Bondy Consulting is a multi-award winning corporate and consumer agency offering smart, senior-level thinking and strategic communications and marketing advice, that promises to deliver results and fast.
Our business is adding value to your business

To improve brainstorming look for questions, not answers

Many innovators understand the value of good questions when brainstorming, and the great answers that they will lead to. However, many companies struggle with the best way to produce these questions. A recent article in Harvard Business Review lays out three simple steps that can help foster an environment for improved brainstorming which begins with asking questions.

This format for brainstorming, named question burst, may seem unnatural for participants at first who are accustomed to only providing answers to problems. However, question burst can be effective for groups of people who may struggle with social loafing or social anxiety and prefer not to participate in group brainstorming for fear of judgement or discomfort. By only asking for questions, participants are more likely to contribute more controversial questions or ideas because they don’t have to decide on a stance.

The first step in a question burst is to set the stage for the brainstorm. It is best to gather a small group of people, some without experience in the problem you are facing. Once you have gathered your group, briefly describe the problem you are facing even if this makes you feel vulnerable to the group. This will help the group to have empathy for the situation and allows them to engage in a comfortable way.

The next step is to start brainstorming the questions. Do not allow the participants to offer any pushback or justification for their questions, which could make them less willing to participate.
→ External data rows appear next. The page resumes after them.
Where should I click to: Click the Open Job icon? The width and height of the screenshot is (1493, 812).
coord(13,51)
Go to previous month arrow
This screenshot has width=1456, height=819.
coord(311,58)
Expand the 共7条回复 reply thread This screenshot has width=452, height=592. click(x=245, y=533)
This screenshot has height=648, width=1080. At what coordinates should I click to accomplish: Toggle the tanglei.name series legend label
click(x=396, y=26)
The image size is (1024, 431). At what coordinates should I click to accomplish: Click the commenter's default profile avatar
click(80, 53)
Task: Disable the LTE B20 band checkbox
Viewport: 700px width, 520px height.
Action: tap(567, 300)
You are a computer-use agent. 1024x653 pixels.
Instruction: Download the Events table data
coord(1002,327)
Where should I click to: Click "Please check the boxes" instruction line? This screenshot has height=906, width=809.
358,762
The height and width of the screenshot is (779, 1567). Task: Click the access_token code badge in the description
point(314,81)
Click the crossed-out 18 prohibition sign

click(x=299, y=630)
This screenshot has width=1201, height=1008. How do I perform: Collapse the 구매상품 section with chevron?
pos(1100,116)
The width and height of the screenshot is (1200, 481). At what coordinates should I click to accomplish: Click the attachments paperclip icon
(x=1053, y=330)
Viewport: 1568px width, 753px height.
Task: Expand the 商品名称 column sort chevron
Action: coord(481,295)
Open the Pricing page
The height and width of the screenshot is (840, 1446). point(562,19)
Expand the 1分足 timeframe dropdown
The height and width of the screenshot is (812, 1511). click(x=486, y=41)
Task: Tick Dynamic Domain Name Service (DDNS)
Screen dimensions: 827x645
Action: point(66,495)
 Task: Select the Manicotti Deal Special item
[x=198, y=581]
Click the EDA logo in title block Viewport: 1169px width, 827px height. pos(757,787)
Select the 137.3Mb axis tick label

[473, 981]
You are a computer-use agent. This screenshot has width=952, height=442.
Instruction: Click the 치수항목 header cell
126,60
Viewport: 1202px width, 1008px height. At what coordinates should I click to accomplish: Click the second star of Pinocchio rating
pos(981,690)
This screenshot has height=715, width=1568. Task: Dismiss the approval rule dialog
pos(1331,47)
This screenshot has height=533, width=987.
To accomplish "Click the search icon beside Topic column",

Acknowledge and write down every question to ensure that the participants feel their questions are valuable. Try to do this for about four minutes and aim for around 15 questions during this time.

The final step is to identify the questions that intrigue you or make you think of the problem in a new way, and then expand on them. There will typically be one question that makes you rethink the problem completely. Explore this question and ask why it seems meaningful or important. By exploring that question you will be able to decide the best actions for the coming weeks to start solving the problem.

Although question bursts may feel uncomfortable at first, they will only flow more easily as you continue to use them. By following these simple steps, you will ensure an improved brainstorming session and new ways to solve your problems.